(OBITUARIO)
Por Álvaro Acevedo / Foto: Archivo familiar
Ha muerto Manoliqui, y aunque no salga su nombre en los papeles yo sé que la Fiesta está de luto, como cada vez que se va un romántico. Su voz ronca y poderosa, de hombre fuerte y de campo, resuena todavía en la mente de todos aquellos chavales de Sevilla y su provincia que, un día, quisimos ser toreros. «¡Venga niño, deja ya la becerra!».
En la Venta El Tentaero se come de maravilla pero nosotros íbamos allí a torear, porque en su plaza de tientas nunca faltaba un pitón para un muchacho ansioso por pegar cuatro pases. Sus gradas se llenaban de aspirantes a esa gloria lejana -casi imposible- que esconde el toreo, y de aquel ruedo impecable nadie se marchaba sin la oportunidad de alimentar sus sueños, quizá orgulloso de haberse llenado el vaquero de sangre brava, caliente.
Desde el ganadero más legendario hasta el torero más famoso sentían un respeto casi solemne por Manoliqui, y digo más, una admiración profunda, la que mereció su pasión y su carácter, su generosidad con la cantera, su locura por este veneno del arte de torear. A él le debo que mi madre, engañada pensando que íbamos a la Venta El Tentaero a merendar, nos viera torear una erala a mi hermano y a mí por primera y única vez en su vida.

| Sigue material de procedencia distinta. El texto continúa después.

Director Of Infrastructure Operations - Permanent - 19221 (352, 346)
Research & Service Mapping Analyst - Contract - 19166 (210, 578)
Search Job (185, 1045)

Su hijo Manuel, que también quiso ser torero, quizá recoja su legado y mantenga latente el espíritu de esa plaza de tientas en la que Manoliqui miraba con ojos vivos y sabios lances y naturales, queriendo descubrir tras ellos a una futura figura del toreo. Mal y tarde, he querido dedicar este sencillo homenaje a un hombre que repartía becerras en vez de caramelos, ilusiones que no venían de Oriente, sino de Carmona. Es 6 de enero, pero yo os digo que esta noche ha faltado un Rey Mago.